▶

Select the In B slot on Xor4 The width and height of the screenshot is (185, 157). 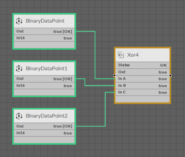[x=142, y=86]
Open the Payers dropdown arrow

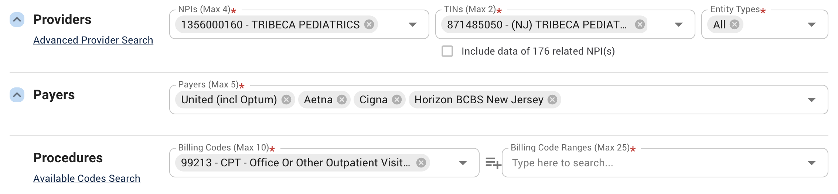[811, 100]
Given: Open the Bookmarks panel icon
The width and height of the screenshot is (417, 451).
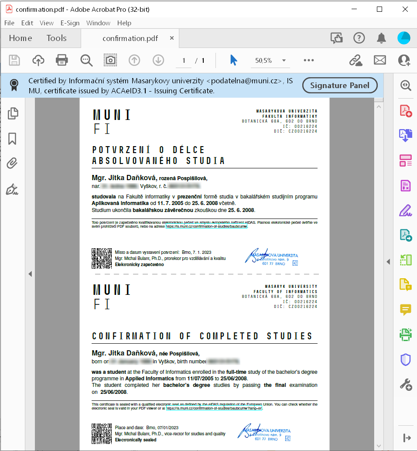Looking at the screenshot, I should [x=13, y=139].
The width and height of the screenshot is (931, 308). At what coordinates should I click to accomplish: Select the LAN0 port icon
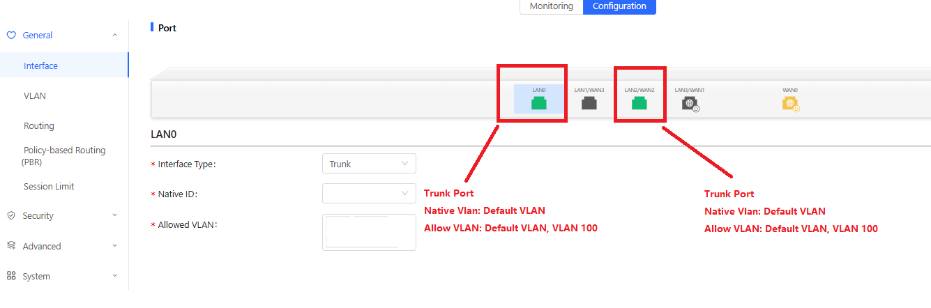point(538,103)
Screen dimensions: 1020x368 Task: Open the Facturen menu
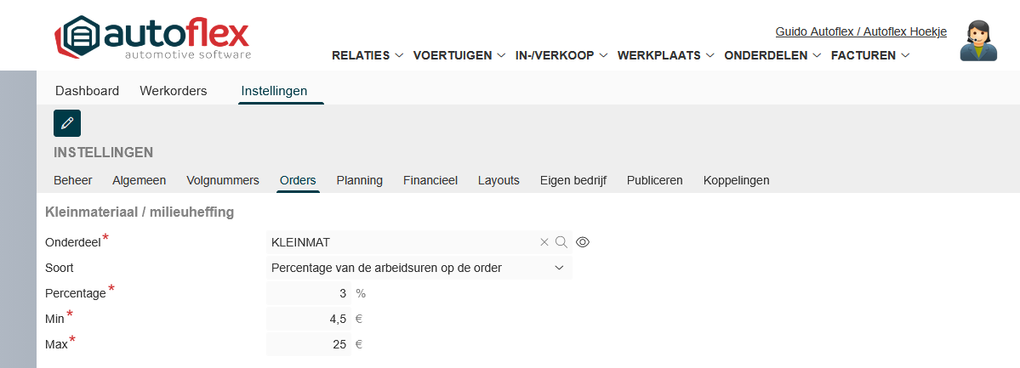pyautogui.click(x=870, y=55)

◀

▸ Exercise instructions
Only the lines from the one containing "Given: Open the Bookmarks panel icon" through the end of the data above are to be output, exactly and without pictures.

▸ Exercise response
Given: Open the Bookmarks panel icon
The width and height of the screenshot is (417, 451).
Looking at the screenshot, I should [x=13, y=139].
The width and height of the screenshot is (931, 308). At what coordinates should I click to accomplish: Select the LAN0 port icon
point(538,103)
Screen dimensions: 1020x368 Task: Open the Facturen menu
pyautogui.click(x=870, y=55)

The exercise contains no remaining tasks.